Selain itu, Bertha juga berkomunikasi dengan manjelis hakim yang memutus perkara Saiful. Dalam komunikasi itu, Bertha mendapatkan kabar bahwa Saiful akan dijatuhkan pidana selama 3 tahun bui.

“Samsul membawa Rp 200 juta untuk diberikan Bertha. Kemudian Bertha menanyakan putusan perkara kepada Rohadi. Tetapi Bertha memberikan uang tunai Rp 200 juta kepada Rohadi, akan tetapi Rohadi meminta tambahan Rp 50 juta. Bertha menyampaikan Samsul yang diberikan Rp 300 juta, uang Rp 100 juta untuk kebutuhan penasihat hukumnya,”ucap hakim.
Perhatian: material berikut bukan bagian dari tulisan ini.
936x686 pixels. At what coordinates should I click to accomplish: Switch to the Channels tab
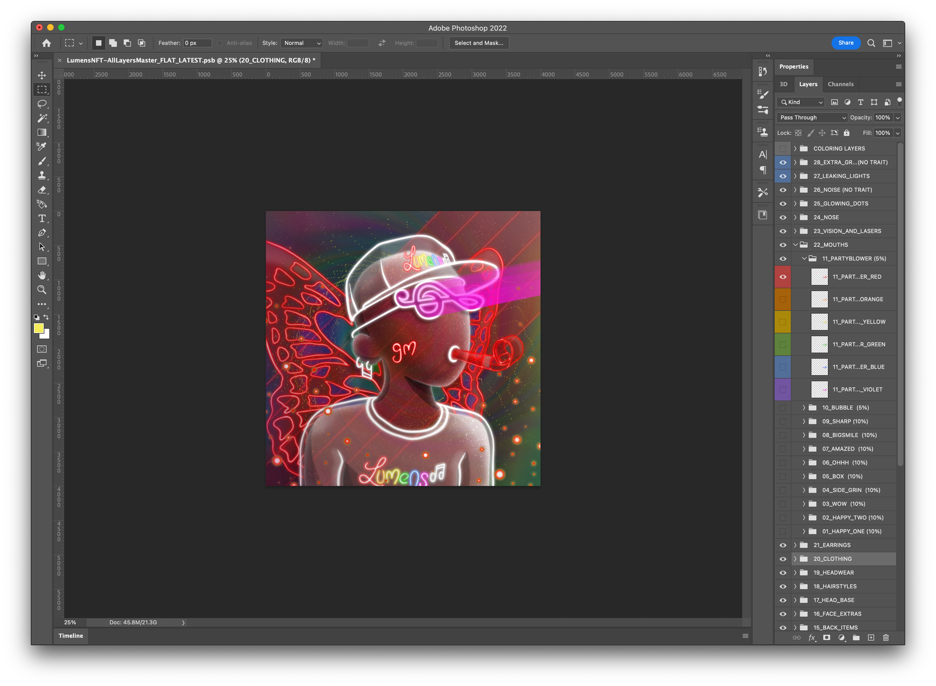click(x=840, y=84)
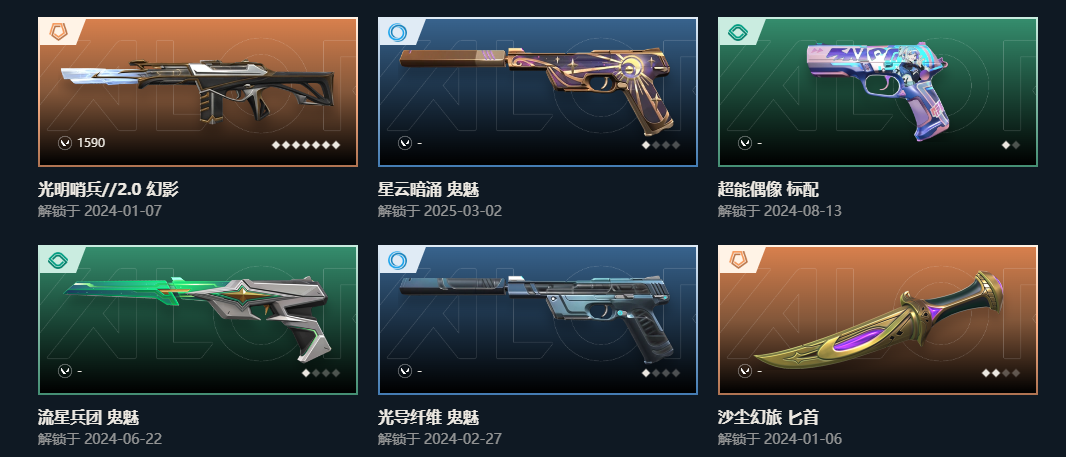This screenshot has height=457, width=1066.
Task: Click the VP currency icon beside 1590
Action: tap(65, 143)
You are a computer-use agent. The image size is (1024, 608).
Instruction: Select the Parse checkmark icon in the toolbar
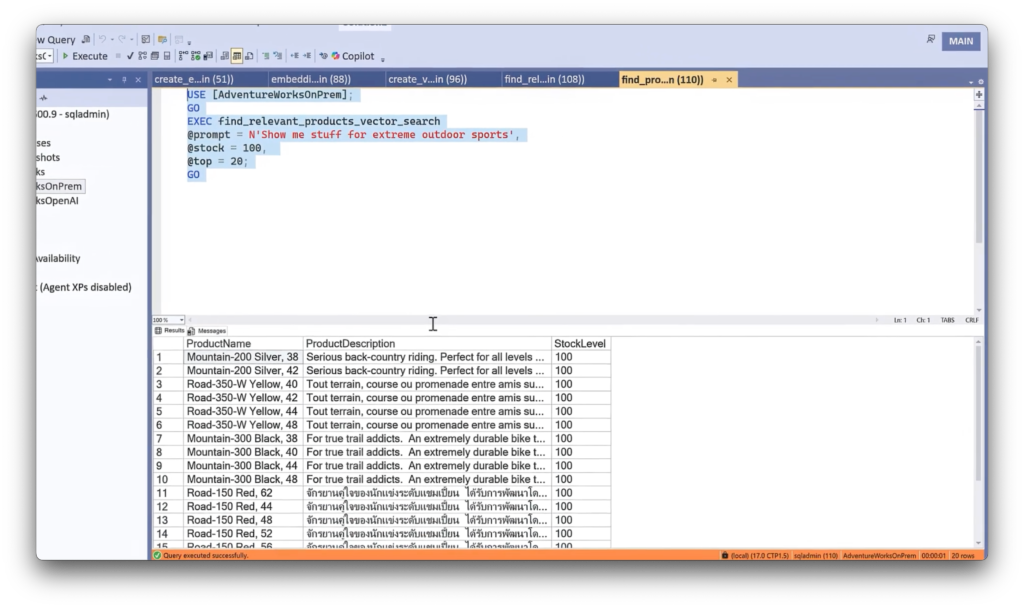[130, 56]
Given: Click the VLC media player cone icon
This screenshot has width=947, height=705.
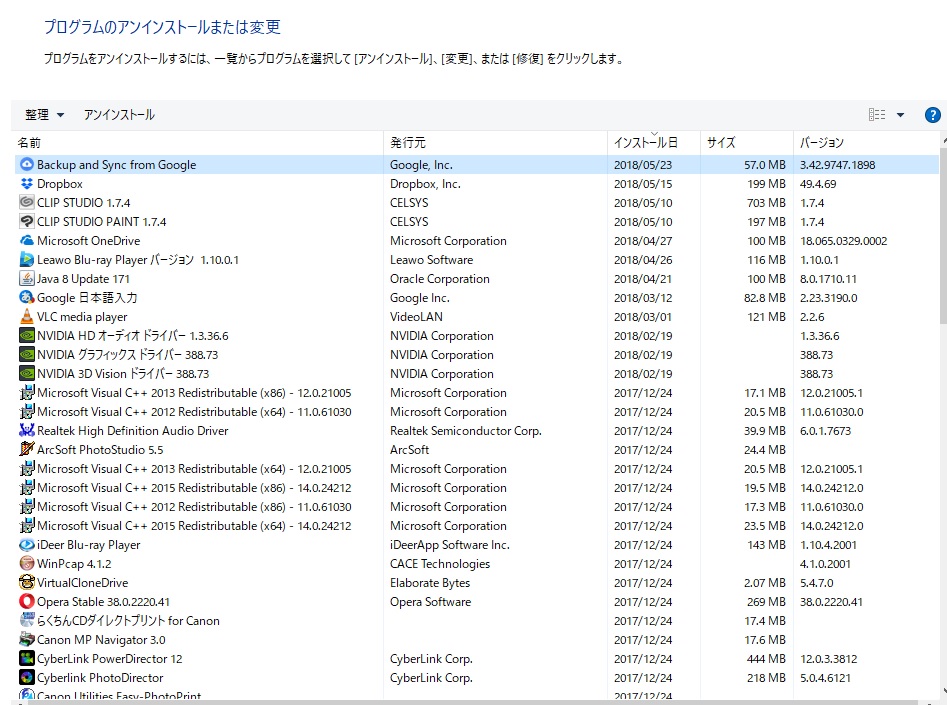Looking at the screenshot, I should (27, 317).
Hakim mengatakan Saiful mengetahui Syamsul akan membantu mengurus perkaranya. Selain itu, Saiful juga aktif mencari tahu perkembangan pengurusan perkaranya. Tetapi pada akhirnya Saiful divonis 3 tahun bui dalam perkara itu.

“Usao putusan selesai Bertha menanyakan kepada ROhadi bagaimana penyerahan uangnya. Mereka bertemu di restauran memberi Rp 300 juta kepada Rohadi,”ucap hakim.